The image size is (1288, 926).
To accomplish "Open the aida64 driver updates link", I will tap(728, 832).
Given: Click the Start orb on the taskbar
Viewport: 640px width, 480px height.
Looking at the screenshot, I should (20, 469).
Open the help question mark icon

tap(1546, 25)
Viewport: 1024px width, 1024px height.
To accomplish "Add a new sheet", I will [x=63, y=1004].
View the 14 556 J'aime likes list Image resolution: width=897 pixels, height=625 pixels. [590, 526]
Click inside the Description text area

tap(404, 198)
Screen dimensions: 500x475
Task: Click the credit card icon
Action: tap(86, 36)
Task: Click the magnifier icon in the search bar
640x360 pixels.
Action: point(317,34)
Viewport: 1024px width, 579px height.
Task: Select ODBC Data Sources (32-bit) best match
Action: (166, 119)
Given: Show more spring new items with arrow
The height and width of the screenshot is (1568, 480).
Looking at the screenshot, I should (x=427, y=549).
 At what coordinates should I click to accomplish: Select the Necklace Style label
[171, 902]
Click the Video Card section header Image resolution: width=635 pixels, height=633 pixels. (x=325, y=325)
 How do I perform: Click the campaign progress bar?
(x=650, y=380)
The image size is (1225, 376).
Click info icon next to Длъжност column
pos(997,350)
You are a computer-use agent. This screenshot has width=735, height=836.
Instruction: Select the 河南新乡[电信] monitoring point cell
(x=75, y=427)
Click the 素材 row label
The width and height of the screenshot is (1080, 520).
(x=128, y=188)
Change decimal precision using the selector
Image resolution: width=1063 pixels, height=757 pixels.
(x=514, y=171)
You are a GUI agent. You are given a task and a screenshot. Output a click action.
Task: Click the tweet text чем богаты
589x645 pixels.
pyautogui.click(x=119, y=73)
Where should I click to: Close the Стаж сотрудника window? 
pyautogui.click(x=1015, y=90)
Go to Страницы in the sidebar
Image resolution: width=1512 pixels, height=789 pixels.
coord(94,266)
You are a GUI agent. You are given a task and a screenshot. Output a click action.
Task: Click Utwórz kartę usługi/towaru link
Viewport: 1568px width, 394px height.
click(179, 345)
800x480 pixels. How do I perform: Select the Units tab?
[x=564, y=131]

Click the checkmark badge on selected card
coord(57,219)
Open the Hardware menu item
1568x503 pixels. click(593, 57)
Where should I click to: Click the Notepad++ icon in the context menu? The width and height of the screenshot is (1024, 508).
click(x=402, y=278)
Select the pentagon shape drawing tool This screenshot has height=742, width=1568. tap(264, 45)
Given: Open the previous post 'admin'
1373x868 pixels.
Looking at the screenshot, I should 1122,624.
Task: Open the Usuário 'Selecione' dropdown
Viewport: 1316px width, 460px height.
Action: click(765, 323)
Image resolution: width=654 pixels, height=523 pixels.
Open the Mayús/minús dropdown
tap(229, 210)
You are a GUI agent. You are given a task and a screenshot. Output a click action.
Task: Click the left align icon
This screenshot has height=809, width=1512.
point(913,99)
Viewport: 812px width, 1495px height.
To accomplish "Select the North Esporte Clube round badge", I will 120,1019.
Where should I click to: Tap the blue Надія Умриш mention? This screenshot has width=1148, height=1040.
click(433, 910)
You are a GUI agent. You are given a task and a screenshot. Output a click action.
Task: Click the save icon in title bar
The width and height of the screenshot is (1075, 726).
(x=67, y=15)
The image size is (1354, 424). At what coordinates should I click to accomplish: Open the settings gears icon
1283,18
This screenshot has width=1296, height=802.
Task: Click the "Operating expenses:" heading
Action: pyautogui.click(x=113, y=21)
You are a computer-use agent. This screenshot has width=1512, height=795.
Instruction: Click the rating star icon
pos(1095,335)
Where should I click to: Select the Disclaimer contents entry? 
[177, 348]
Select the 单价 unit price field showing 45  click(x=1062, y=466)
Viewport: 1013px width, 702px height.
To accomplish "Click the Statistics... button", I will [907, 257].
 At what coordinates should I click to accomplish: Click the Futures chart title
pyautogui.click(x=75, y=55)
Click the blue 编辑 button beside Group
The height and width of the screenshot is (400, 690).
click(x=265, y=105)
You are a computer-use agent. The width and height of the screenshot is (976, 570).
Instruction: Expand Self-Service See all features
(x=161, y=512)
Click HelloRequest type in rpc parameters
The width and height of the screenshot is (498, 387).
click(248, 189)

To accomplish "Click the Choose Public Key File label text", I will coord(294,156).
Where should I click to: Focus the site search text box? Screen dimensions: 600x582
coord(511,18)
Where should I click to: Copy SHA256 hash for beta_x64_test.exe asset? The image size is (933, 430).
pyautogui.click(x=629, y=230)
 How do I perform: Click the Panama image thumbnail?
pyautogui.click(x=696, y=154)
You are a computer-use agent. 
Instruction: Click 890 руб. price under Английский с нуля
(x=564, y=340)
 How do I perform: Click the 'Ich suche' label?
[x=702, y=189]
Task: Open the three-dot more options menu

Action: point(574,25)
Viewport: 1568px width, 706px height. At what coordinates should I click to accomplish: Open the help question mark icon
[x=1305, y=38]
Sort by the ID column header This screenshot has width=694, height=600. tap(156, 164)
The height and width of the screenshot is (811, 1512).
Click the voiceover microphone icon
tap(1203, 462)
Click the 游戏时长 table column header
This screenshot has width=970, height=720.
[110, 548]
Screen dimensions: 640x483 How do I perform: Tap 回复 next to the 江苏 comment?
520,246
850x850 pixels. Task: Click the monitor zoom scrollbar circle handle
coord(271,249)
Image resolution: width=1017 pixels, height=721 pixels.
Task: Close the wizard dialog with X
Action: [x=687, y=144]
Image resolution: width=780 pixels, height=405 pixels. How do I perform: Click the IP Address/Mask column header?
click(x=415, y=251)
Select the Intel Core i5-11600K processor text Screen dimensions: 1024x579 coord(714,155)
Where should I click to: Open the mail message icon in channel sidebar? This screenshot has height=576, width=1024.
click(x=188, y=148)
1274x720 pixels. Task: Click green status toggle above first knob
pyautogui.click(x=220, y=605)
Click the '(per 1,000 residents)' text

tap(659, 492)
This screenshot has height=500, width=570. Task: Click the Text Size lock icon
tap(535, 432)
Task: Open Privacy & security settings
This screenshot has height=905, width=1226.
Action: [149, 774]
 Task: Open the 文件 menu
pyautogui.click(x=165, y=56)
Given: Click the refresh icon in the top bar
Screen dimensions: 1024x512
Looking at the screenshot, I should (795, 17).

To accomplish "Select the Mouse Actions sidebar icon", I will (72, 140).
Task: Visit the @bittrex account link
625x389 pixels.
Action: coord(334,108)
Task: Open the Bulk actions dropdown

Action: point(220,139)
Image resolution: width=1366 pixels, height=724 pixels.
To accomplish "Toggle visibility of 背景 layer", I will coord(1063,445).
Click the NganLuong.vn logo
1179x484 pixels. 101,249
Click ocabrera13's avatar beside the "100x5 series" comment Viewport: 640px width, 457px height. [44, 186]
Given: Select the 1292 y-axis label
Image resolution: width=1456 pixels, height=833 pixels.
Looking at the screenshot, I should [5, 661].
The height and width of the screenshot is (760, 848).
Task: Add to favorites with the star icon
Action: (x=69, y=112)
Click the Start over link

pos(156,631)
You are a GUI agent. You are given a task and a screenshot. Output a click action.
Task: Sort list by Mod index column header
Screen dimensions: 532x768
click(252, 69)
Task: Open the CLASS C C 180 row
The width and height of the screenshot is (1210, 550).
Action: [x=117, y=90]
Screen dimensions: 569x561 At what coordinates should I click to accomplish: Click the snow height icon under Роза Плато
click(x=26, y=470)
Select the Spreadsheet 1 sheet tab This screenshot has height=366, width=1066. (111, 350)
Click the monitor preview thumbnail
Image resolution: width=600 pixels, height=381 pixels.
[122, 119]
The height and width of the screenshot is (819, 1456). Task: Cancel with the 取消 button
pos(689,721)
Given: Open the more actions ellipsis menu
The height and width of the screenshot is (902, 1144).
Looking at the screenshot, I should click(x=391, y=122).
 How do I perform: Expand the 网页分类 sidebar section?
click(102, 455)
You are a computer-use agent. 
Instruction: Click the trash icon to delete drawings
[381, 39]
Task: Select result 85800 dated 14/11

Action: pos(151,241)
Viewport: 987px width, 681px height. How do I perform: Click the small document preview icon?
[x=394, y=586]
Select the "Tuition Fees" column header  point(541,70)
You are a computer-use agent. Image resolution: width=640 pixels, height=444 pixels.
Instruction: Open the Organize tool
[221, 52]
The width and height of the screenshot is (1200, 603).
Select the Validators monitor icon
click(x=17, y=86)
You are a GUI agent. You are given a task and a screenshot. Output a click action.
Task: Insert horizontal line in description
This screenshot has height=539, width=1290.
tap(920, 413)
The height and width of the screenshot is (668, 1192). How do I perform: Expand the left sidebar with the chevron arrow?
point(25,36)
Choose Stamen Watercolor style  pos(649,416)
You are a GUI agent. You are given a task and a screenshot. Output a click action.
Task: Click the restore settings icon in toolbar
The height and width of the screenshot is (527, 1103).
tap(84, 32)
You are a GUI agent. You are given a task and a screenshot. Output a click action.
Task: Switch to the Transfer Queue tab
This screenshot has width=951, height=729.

__Activity__. Within the entries above, find each line where "computer" appears; copy every one.

__Response to the exercise__.
You are a computer-use agent. This screenshot has width=735, height=836.
You are a computer-use agent. This screenshot has width=1512, height=795.
You are a computer-use agent. The width and height of the screenshot is (976, 570).
You are a computer-use agent. 
You are a computer-use agent. 
You are a computer-use agent. Image resolution: width=640 pixels, height=444 pixels.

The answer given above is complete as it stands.